(Rows showing where targets appear):
--- Begin ---

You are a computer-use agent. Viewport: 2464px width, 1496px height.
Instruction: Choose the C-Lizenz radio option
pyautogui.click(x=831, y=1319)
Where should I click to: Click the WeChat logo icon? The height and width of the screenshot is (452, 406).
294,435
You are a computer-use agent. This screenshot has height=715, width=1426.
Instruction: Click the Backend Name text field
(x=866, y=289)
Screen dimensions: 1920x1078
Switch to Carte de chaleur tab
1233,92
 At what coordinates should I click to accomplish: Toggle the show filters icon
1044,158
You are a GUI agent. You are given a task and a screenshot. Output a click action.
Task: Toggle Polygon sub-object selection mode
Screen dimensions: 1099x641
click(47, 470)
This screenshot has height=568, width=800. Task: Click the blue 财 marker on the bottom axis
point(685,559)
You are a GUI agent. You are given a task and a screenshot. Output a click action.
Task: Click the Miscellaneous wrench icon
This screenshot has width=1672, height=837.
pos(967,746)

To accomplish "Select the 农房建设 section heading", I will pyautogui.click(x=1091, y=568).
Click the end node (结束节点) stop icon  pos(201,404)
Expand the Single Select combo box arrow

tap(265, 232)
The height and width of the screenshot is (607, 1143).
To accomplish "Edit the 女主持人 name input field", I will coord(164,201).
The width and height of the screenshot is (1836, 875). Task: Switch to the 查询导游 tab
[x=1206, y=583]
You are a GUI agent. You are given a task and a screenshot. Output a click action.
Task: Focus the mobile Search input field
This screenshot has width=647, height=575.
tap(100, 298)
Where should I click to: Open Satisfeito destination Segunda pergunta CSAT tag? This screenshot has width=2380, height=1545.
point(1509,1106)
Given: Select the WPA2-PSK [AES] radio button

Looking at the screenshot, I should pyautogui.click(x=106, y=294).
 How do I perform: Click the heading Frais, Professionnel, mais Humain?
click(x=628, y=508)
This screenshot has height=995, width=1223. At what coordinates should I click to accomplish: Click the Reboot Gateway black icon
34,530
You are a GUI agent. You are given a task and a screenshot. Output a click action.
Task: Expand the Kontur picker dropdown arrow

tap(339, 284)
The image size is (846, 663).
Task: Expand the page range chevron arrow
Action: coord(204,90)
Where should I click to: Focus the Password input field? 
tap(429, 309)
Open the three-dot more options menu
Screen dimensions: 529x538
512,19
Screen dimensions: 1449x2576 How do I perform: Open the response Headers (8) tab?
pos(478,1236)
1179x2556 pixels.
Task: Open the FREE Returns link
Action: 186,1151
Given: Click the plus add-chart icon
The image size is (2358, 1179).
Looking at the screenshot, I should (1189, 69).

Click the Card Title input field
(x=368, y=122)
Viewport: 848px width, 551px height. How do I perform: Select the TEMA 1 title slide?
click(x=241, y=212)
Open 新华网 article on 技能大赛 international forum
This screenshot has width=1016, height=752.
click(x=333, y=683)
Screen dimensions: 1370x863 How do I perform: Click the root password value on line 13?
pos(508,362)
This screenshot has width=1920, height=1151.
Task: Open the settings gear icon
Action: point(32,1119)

--- End ---

(Aim of the exercise): Edit the material above so that every "GUI agent" becomes "desktop agent", changing nothing else.

(Output for this exercise):
You are a computer-use agent. Viewport: 2464px width, 1496px height.
Instruction: Choose the C-Lizenz radio option
pyautogui.click(x=831, y=1319)
Where should I click to: Click the WeChat logo icon? The height and width of the screenshot is (452, 406).
294,435
You are a computer-use agent. This screenshot has height=715, width=1426.
Instruction: Click the Backend Name text field
(x=866, y=289)
Screen dimensions: 1920x1078
Switch to Carte de chaleur tab
1233,92
 At what coordinates should I click to accomplish: Toggle the show filters icon
1044,158
You are a desktop agent. You are given a task and a screenshot. Output a click action.
Task: Toggle Polygon sub-object selection mode
Screen dimensions: 1099x641
click(47, 470)
This screenshot has height=568, width=800. Task: Click the blue 财 marker on the bottom axis
point(685,559)
You are a desktop agent. You are given a task and a screenshot. Output a click action.
Task: Click the Miscellaneous wrench icon
This screenshot has width=1672, height=837.
pos(967,746)

To accomplish "Select the 农房建设 section heading", I will pyautogui.click(x=1091, y=568).
Click the end node (结束节点) stop icon  pos(201,404)
Expand the Single Select combo box arrow

tap(265, 232)
The height and width of the screenshot is (607, 1143).
To accomplish "Edit the 女主持人 name input field", I will coord(164,201).
The width and height of the screenshot is (1836, 875). Task: Switch to the 查询导游 tab
[x=1206, y=583]
You are a desktop agent. You are given a task and a screenshot. Output a click action.
Task: Focus the mobile Search input field
This screenshot has width=647, height=575.
tap(100, 298)
Where should I click to: Open Satisfeito destination Segunda pergunta CSAT tag? This screenshot has width=2380, height=1545.
point(1509,1106)
Given: Select the WPA2-PSK [AES] radio button

Looking at the screenshot, I should pyautogui.click(x=106, y=294).
 How do I perform: Click the heading Frais, Professionnel, mais Humain?
click(x=628, y=508)
This screenshot has height=995, width=1223. At what coordinates should I click to accomplish: Click the Reboot Gateway black icon
34,530
You are a desktop agent. You are given a task and a screenshot. Output a click action.
Task: Expand the Kontur picker dropdown arrow

tap(339, 284)
The image size is (846, 663).
Task: Expand the page range chevron arrow
Action: coord(204,90)
Where should I click to: Focus the Password input field? 
tap(429, 309)
Open the three-dot more options menu
Screen dimensions: 529x538
512,19
Screen dimensions: 1449x2576 How do I perform: Open the response Headers (8) tab?
pos(478,1236)
1179x2556 pixels.
Task: Open the FREE Returns link
Action: 186,1151
Given: Click the plus add-chart icon
The image size is (2358, 1179).
Looking at the screenshot, I should (1189, 69).

Click the Card Title input field
(x=368, y=122)
Viewport: 848px width, 551px height. How do I perform: Select the TEMA 1 title slide?
click(x=241, y=212)
Open 新华网 article on 技能大赛 international forum
This screenshot has width=1016, height=752.
click(x=333, y=683)
Screen dimensions: 1370x863 How do I perform: Click the root password value on line 13?
pos(508,362)
This screenshot has width=1920, height=1151.
Task: Open the settings gear icon
Action: point(32,1119)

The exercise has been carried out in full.